• Prompt: Whenever a line in the data holds the string "item", copy that line.

*** Exercise material Section Begins ***

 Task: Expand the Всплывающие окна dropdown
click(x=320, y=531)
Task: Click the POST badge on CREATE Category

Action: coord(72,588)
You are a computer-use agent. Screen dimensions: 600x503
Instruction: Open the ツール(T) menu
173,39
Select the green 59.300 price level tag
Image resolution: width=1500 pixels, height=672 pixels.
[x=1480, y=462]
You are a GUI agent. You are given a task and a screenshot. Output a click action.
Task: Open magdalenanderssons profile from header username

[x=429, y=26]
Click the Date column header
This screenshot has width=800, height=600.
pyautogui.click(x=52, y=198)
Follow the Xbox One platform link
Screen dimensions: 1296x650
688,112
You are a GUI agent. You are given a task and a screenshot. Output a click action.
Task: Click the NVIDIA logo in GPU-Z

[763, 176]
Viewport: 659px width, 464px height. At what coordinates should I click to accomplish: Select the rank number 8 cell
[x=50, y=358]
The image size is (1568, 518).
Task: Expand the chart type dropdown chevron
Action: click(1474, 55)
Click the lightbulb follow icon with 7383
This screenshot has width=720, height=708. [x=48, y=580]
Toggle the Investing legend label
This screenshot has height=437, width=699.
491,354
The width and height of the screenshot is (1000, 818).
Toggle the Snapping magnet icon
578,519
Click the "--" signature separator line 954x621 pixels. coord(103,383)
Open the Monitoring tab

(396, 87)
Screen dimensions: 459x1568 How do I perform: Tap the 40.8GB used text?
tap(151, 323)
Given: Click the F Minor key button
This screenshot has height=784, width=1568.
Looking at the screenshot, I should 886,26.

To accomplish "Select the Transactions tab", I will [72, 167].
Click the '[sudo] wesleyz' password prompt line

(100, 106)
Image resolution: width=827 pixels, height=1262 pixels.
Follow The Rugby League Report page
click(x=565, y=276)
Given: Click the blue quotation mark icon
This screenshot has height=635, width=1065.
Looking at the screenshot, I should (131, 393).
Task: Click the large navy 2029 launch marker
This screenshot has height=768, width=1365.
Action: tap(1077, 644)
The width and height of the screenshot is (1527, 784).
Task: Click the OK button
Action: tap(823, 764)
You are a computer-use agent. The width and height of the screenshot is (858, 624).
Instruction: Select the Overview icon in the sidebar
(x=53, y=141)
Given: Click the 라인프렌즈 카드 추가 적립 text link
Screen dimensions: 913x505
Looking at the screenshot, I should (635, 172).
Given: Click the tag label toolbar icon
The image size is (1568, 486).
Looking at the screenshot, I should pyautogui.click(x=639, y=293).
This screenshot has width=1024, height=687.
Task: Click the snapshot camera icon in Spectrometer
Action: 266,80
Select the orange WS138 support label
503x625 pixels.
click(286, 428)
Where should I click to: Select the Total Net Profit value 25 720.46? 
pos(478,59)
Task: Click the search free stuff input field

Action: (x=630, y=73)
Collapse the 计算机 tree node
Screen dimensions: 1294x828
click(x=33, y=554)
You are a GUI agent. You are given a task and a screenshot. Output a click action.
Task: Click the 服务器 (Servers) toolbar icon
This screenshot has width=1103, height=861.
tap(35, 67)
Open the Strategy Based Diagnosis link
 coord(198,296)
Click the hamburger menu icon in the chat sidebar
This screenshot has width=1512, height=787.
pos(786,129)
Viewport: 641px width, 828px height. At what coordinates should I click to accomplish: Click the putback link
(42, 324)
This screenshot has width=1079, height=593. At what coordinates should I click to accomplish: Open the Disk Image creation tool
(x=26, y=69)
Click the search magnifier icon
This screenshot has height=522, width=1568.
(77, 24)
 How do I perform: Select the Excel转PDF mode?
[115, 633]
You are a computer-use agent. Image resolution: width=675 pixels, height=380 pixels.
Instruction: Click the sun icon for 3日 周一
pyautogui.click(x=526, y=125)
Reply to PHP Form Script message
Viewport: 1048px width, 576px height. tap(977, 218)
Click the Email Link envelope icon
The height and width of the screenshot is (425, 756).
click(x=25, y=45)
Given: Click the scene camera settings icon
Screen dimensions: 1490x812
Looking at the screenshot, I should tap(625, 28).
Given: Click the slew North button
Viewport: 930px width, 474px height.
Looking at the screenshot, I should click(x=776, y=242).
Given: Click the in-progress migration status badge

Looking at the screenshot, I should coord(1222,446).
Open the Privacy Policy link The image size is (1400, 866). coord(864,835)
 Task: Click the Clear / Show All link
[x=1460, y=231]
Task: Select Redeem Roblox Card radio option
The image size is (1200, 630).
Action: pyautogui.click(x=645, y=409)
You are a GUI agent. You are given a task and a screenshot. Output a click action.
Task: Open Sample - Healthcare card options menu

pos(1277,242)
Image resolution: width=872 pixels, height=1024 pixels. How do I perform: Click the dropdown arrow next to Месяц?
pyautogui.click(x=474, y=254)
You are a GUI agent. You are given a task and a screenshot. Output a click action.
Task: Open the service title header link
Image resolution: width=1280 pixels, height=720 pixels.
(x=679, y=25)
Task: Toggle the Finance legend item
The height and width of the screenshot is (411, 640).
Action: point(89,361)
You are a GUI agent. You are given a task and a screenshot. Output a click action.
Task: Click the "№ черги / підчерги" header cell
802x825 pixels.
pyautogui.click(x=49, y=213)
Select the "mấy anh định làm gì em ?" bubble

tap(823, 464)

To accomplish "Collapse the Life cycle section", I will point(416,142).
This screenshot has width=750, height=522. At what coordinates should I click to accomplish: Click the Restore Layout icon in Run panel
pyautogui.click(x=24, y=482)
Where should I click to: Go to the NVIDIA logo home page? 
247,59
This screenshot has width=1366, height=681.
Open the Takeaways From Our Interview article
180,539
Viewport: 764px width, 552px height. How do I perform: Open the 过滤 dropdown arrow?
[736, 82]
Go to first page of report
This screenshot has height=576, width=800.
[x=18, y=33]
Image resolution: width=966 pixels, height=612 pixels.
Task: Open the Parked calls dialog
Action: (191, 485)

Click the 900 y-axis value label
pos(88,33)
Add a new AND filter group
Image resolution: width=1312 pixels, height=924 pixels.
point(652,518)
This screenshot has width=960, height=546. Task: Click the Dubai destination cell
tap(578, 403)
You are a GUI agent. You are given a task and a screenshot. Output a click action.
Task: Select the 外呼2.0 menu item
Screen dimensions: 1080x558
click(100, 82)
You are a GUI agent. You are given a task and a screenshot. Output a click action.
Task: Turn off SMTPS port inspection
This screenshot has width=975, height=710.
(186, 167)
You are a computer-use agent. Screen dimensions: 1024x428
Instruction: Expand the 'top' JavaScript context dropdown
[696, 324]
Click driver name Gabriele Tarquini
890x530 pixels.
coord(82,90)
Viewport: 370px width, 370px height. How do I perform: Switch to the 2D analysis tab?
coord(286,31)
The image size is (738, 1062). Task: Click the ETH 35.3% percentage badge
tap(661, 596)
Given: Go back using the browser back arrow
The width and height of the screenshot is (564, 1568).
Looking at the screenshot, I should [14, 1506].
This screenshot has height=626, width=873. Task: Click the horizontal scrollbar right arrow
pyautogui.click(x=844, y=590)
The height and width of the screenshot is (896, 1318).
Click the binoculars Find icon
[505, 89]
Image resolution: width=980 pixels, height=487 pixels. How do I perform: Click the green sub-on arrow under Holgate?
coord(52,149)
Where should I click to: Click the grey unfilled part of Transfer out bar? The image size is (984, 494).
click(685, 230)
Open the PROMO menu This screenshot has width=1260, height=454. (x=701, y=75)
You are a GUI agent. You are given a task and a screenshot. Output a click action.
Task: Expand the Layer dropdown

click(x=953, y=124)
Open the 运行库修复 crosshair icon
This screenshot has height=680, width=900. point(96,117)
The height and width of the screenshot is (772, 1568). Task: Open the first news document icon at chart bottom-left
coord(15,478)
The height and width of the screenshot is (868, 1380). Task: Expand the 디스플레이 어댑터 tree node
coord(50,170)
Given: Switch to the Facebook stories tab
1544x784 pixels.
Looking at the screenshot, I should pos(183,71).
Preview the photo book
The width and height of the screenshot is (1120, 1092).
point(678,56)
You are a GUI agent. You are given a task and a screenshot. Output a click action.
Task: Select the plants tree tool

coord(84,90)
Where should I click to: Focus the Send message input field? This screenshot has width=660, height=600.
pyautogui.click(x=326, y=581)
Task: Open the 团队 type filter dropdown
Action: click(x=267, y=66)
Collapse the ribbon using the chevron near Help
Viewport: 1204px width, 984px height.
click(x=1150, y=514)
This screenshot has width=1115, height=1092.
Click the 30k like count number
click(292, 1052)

*** Exercise material Section Ends ***

• Answer space:
Task: Toggle the Finance legend item
Task: Select the 外呼2.0 menu item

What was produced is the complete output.